The police had given me a phone number of a close friend of his, who I called to try and find out more information on how he had died, and he advised us to get my fathers paperwork from his bungalow as he had funds to pay for his own funeral. On looking through his paperwork, he has no assets, little money in the bank, or life insurance, apart from a new laptop, and an x box. His bungalow is council owned, and his car is a mobility car, and he was receiving benefits. He has a pension, which I need to send the death certificate off to, to see if he had any beneficiaries named, as to use the money to pay off his funeral.

I have already contacted his banks, the benefits office, and the council, who have informed me due to the nature of our relationship we will not be liable for his rent arrears or clearing out of the property.

I am now worried sick I am liable for his funeral costs, and any debt he may have accrued and has not kept the paperwork for.

If I arrange the death certificate, will I be held liable for his funeral expenses?

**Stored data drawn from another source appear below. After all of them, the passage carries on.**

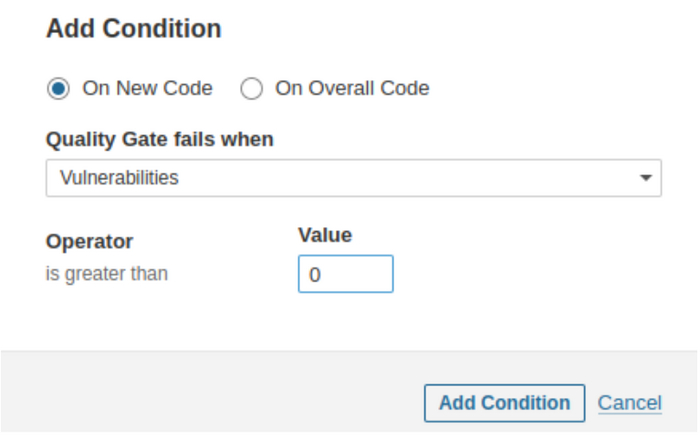The height and width of the screenshot is (440, 700).
Task: Click the is greater than operator text
Action: tap(107, 273)
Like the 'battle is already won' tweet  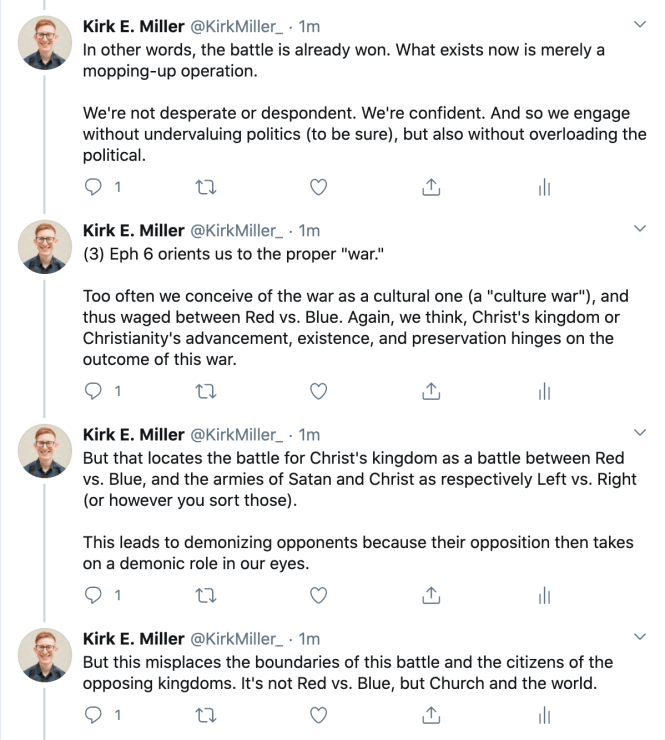319,186
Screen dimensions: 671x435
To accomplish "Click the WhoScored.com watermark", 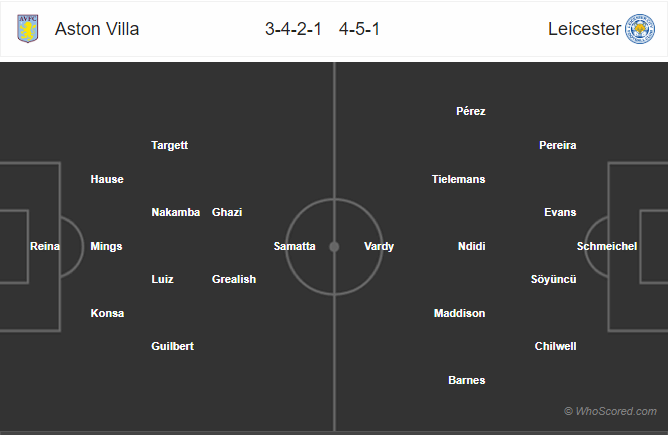I will [610, 411].
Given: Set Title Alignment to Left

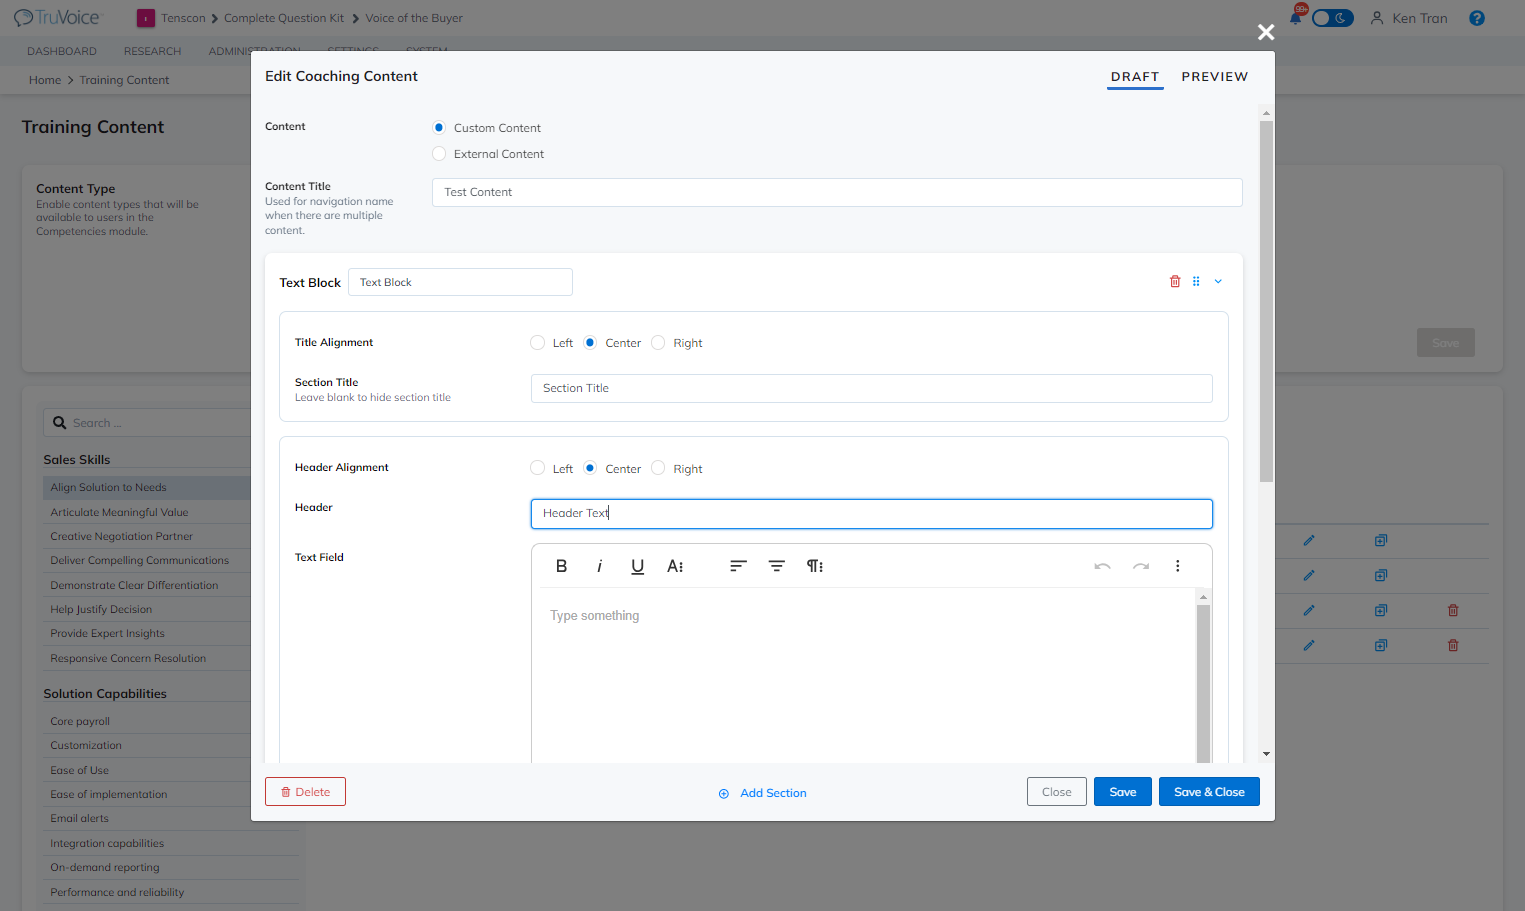Looking at the screenshot, I should click(x=537, y=343).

Should I remove the laptop/x box from his bungalow, and try and sell them to raise funds for the funeral, or is that illegal?

Am I able to wash my hands of the whole thing, or am I legally obliged to sort his affairs out?

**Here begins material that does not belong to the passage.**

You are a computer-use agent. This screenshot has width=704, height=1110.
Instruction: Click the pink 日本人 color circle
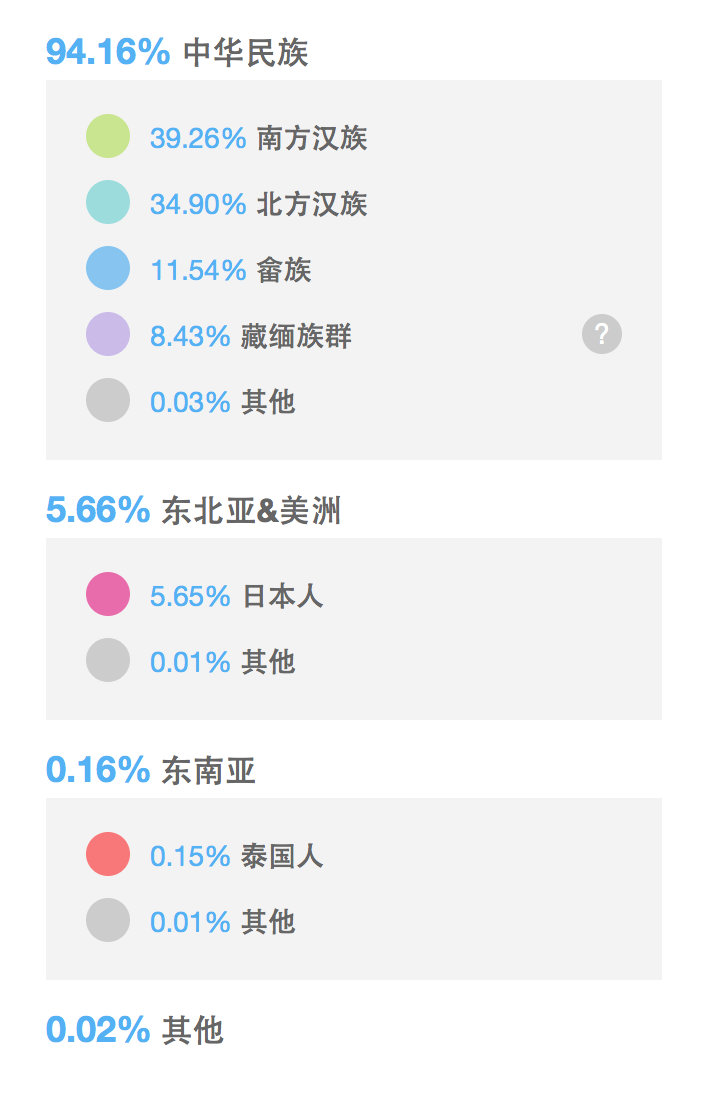(x=108, y=594)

Apoplogies if I come across as cold, I only remember my father as an abusive and frightening man, who I had little to do with as soon as he left our home, and if Im being completely honest Im resenting in having anything to do with him in death. We seem to have been caught up in sorting his affairs out, which being 8 months pregnant on the verge of maternity leave in a very demanding job, is turning out to be a real worry.

OP posts:
Northernlurker · 27/03/2011 22:46

I don't think anybody can compel you to do anything with the estate - the council will bury (or rather cremate) him if you won't. Maybe though it will be easier on all of you to do some basic stuff - you will have to live with this for the rest of your life after all.

ShinyMoonInAPurpleSky · 27/03/2011 22:48

I don't understand why children should be expected to make an effort for a parent who didn't give a fuck about them.

I hope you don't have to do anything you don't want to do for your father Florrie xxx

MarineIguana · 27/03/2011 22:55

You're 8 months pregnant! - you really must refuse to do it. I can relate to your feelings a little as my history with my father is very similar, except he's still alive. I absolutely would not take on his funeral costs or the burden of organising things. If it hadn't been possible to contact you, it would have been sorted out by someone. You don't need the stress at this stage, you need to take it easy whenever you can - and don't underestimate the fact that the news of his death will be having an emotional effect on you too which could be stressful in itself.

Can you contact his council and ask them to take over?

Collaborate · 27/03/2011 23:31

you're not responsible for his debts, but if you ask the funeral director to sort things out, you'll be responsible for that.

Ripeberry · 27/03/2011 23:42

Give his body for medical research. At least he will be of some use in death.

tomgoodswife · 28/03/2011 00:33

I don't think you are legal obliged - I had a similar situation with my father but it was in a different country the state trustees sorted everything out. Maybe speak to someone at the council.

HMTheQueen · 28/03/2011 15:37

There are grants from the government for funerals. I can't think of the exact details but I'm sure www.direct.gov.uk has the details. IIRC, we received £2000 to help towards DH's funeral when he died. We had no assets, savings etc so it was a big help.

HTH

sneezecakesmum · 29/03/2011 21:12

Turn around and walk away, having nothing to do with it in the same way he had nothing to do with you. At 8 mo pg you and your baby/family do not need this. Leave it to the local council to sort out. If all your memories are as awful as you say you owe less to this man than to a stranger.

meditrina · 29/03/2011 21:24

You cannot donate a body to medical research unless the deceased has signed a statement of his wishes and given informed consent.

Funeral grants are available - application forms can be had from Job Centre Plus. But you'd still have to do the admin. You could just walk away - he'll be given a pauper's funeral. Someone may want to go through his personal effects. Is there a role for your siblings?